Article 88 : Les peines encourues d’amende ou de prison sont portées au double obligatoirement :

1-  Lorsque le délit a été commis dans une réserve naturelle intégrale, parc national, réserve de faune ;

2-  En cas de récidive.

Article 89 : Lee mêmes peines encourues sont portées au triple obligatoirement lorsque la récidive a été commise dans une réserve naturelle intégrale, parc national, réserve de faune.

Lorsque le délinquant est un agent de l’administration ou un lieutenant de chasse, l’article 463 du code pénal n’est pas applicable.

A****rticle 90: Prescription.

Les actions en réparation des délits de chasse se prescrivent pour trois ans à partir du jour de clôture des procès-verbaux qui les ont constatés.

Article 91 : Vente des objets confisqués.

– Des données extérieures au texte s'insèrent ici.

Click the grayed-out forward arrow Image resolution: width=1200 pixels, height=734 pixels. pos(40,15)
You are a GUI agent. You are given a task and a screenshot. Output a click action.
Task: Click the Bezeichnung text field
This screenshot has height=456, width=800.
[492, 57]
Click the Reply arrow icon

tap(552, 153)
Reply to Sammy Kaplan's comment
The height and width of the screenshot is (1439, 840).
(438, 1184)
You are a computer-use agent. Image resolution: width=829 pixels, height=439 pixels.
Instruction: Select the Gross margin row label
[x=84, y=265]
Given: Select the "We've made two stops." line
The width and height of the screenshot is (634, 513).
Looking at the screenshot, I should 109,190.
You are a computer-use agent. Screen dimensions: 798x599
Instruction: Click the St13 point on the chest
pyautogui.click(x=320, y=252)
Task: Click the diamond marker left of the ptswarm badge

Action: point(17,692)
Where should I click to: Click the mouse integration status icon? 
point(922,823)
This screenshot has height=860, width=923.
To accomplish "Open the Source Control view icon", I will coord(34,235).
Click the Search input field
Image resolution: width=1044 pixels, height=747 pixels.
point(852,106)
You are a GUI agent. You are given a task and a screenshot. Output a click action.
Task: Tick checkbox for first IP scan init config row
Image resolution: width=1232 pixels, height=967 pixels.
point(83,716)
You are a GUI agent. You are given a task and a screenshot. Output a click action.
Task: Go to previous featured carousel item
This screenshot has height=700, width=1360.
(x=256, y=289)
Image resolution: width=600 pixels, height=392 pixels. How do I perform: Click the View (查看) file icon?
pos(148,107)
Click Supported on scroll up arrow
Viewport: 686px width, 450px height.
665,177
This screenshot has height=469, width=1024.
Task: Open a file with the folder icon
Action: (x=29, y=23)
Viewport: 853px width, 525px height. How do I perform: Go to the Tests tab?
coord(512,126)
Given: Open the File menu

Les armes, munitions, etc.., (en dehors des armes et instruments prohibés qui doivent être détruits) ainsi que les dépouilles confisquées sont vendues aux enchères publiques. Les dépouilles sont marquées de façon indélébile remises à l’acheteur accompagnées d’un certificat d’origine.

Article 92 : Le dixième du produit de transactions, amendes, confiscations, restitutions, dommages intérêts et contraintes sera attribué aux agents du service des eaux, forêts et chasses de la République du Tchad et, le cas échéant, aux agents des autres services spécialement habilités en matière de police de chasse.

La répartition en sera faite au début de chaque année, pour les sommes, effectivement encaissées par le trésor dans le courant de l’année écoulée, par décision du ministre chargé des eaux, forêts et chasses et conformément aux règles suivantes :

Le vingtième du produit de chaque affaire contentieuse reviendra à l’agent verbalisateur ou par moitié à l’agent verbalisateur et à l’agent non assermenté sur le rapport duquel le procès-verbal à l’origine de l’affaire aura été dressé, sans que chacun de ces agents ne puisse recevoir ce titre, pour chaque affaire une somme supérieure à la moitié de sa solde indiciaire mensuelle brute.

La partie restante sera ensuite répartie entre tous les agents du service des eaux, forêts et chasses de la République du Tchad habilités aux poursuites, à l’exclusion des agents hors cadres, détachés hors du service ou en disponibilité, au prorata de leur solde indiciaire brute et sans que chaque agent puisse percevoir à ce titre, lors de chaque répartition annuelle, une somme supérieure à sa solde indiciaire mensuelle brute.

Article 93 : Toutes dispositions contraires à la présente ordonnance sont abrogées.

Titre VIII : Dispositions diverses

Article 94 : La présente ordonnance sera publiée au Journal officiel et déposée à l’Assemblée nationale en vue de l’application de l’article 34 de la Constitution et exécutée comme loi de l’Etat.